◆ **Exercise material**:
+++
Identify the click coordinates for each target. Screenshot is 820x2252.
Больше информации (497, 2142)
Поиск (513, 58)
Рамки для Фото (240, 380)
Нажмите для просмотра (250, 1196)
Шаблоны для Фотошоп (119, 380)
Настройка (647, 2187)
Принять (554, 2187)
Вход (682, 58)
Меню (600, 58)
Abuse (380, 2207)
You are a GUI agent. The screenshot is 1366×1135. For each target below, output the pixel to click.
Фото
+++
◆ **About this task**: Go through the entries above and copy each line holding the string "click".

◆ **Output for this exercise**:
Identify the click coordinates for each target. Screenshot is 820x2252.
You are a GUI agent. The screenshot is 1366×1135. For each target below, output the pixel to click.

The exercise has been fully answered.